**ЗАДАНИЕ:** Напишите продолжение текста о Болдинской осени Пушкина, начав сразу после его последнего предложения.

**ПРЕДОСТАВЛЕННЫЙ ОТРЫВОК:**
══════════
Болдинская осень 1830 года. «Повести Белкина». 1830 год — самый серьезный рубеж и пушкинской жизни, и пушкинского творчества. Талант его, как сам он писал, «развился вполне»; взгляды на жизнь, на историю, на культуру сложились в определенную (и при этом подвижную, открытую) систему, которая несовместима с безудержным юношеским оптимизмом, но недоступна и желчному старческому скепсису. Пушкин был убежден: никакие умственные схемы не способны вместить всю полноту смысла человеческой жизни, истории и культуры, необходимо довериться таинственному и непредсказуемому ходу вещей.
Именно эта мысль пронизывает лучшие пушкинские произведения, созданные осенью 1830 года. Накануне предстоящей женитьбы на Наталье Николаевне Гончаровой поэт отправился в свое имение Болдино под Нижним Новгородом, рассчитывая вскоре вернуться. Ho внезапно начавшаяся эпидемия холеры «отрезала» ему путь домой. Тоскуя по любимой невесте, тревожась за ее судьбу (Москва тоже попала в зону эпидемии), опасаясь приближения холеры и вспышки крестьянского «холерного» бунта, Пушкин с головой ушел в творчество, как в иной, параллельный мир. За три месяца, получившие название Болдинской осени, он завершил «Евгения Онегина», написал «Маленькие трагедии», несколько стихотворных сказок, насмешливую поэму «Домик в Коломне», стихотворения «Бесы», «Мадона», «Элегия» («Безумных лет угасшее веселье…»), множество других лирических шедевров, создал цикл прозаических новелл «Повести покойного Ивана Петровича Белкина» — свое первое завершенное сочинение в прозе. Некоторые повести из этого цикла вы уже читали, например «Станционный смотритель», «Барышня-крестьянка». Сейчас нам предстоит сделать следующий шаг в понимании Пушкина и разобраться в том, как отдельные разрозненные сюжеты маленьких повестей соединяются в единое повествовательное целое.
══════════
**ФРАГМЕНТ ИСТОЧНИКА:**
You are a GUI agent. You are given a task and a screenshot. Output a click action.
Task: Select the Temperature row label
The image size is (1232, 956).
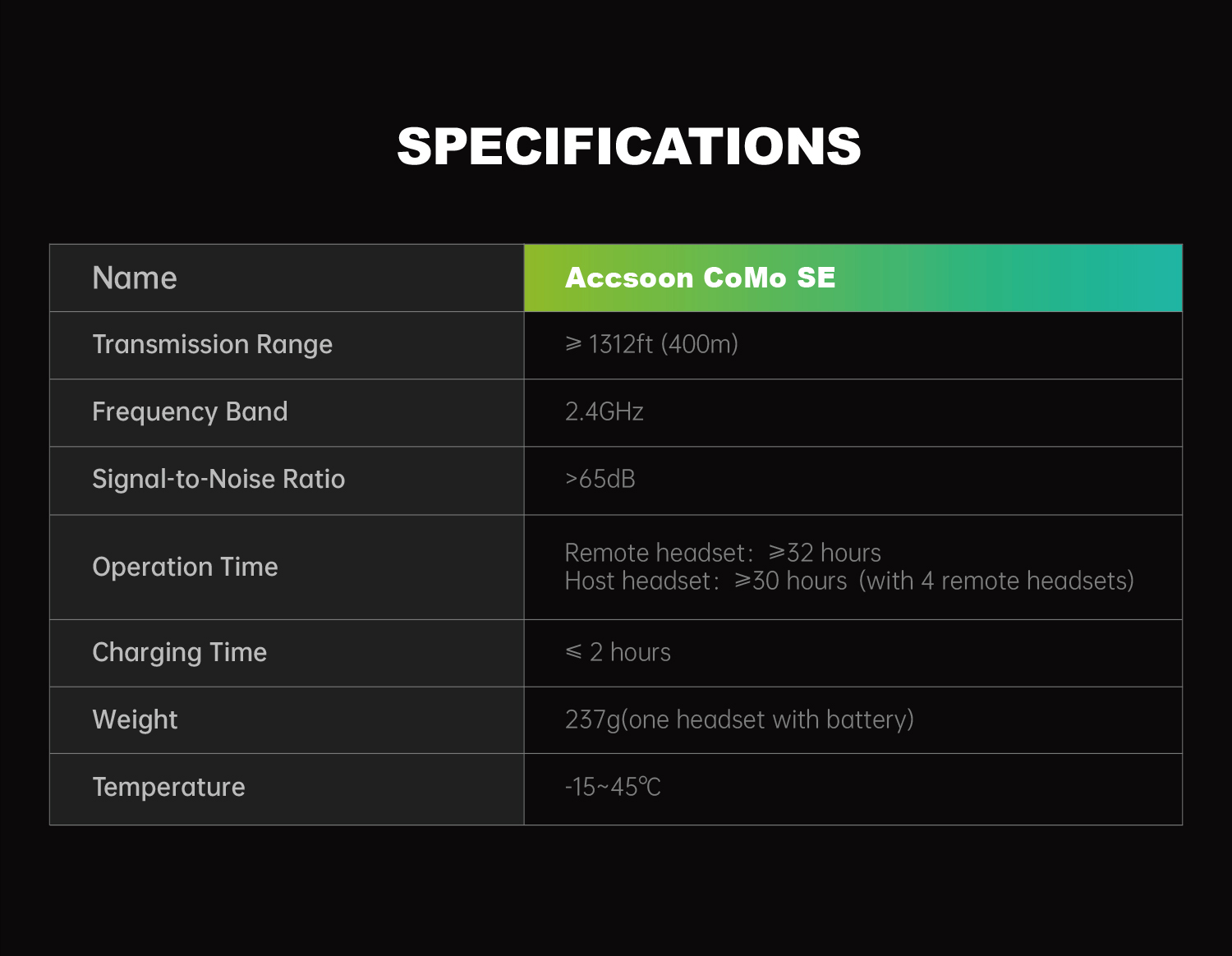168,787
══════════
**РЕЗУЛЬТАТ ВЫПОЛНЕНИЯ:**
Огромную роль в этом сыграл образ вымышленного рассказчика Белкина. Простодушный повествователь призван встать на границе между «богатым» на вымысел миром литературы и «бедным» миром русской провинции. Вспомните: Белкин почти сверстник самого Пушкина и тоже в некотором роде сочинитель («к историям охотник»), однако ровным счетом ничего не способен выдумать. Все белкинские повести не что иное, как пересказы историй, услышанных им от «разных особ». Значит, и развязки его повестей подсказаны не литературной традицией, не фантазией писателя, а самой жизнью, естественным ходом вещей. Это очень важно для Пушкина, и мы скоро в том убедимся.
Ho прежде обратим внимание на другое. Пушкин, спрятавшийся за спину Белкина, время от времени весело подмигивает читателю: не забывай, я здесь, моя точка зрения спрятана в тексте, и если ты будешь внимателен, то сможешь уловить ее. Перечитайте, к примеру, самое начало повести «Метель»: «В конце 1811 года, в эпоху, нам достопамятную, жил в своем поместье Heнарадове добрый Гаврила Гаврилович P***. Он славился во всей округе гостеприимством и радушием; соседи поминутно ездили к нему поесть, попить, поиграть по пяти копеек в бостон с его женою, Прасковьей Петровною, а некоторые для того, чтоб поглядеть на дочку их, Марью Гавриловну, стройную, бледную и семнадцатилетнюю девицу».
Во всяком художественном произведении первая фраза самая важная. Она задает тон рассказу, настраивает читателя на определенный лад, формирует естественный стилистический фон повествования. Первая фраза повести «Метель» очень простая, «домашняя». Мы сразу представляем повествователя в образе провинциального помещика, который уютно расположился у камина и рассказывает соседям об их общих знакомых («…В эпоху нам достопамятную… добрый Гаврила Гаврилович…»). Это и есть Иван Петрович Белкин; это его речь, его интонация. Единственное, что должно насторожить читателя, — непонятный, как будто бы даже неграмотный союз «и» в описании Марьи Гавриловны: «…стройную, бледную и семнадцатилетнюю девицу». Ведь это не однородные члены предложения! Если бы такая конструкция попалась учителю в сочинении современного ученика, то несчастный немедленно получил бы двойку.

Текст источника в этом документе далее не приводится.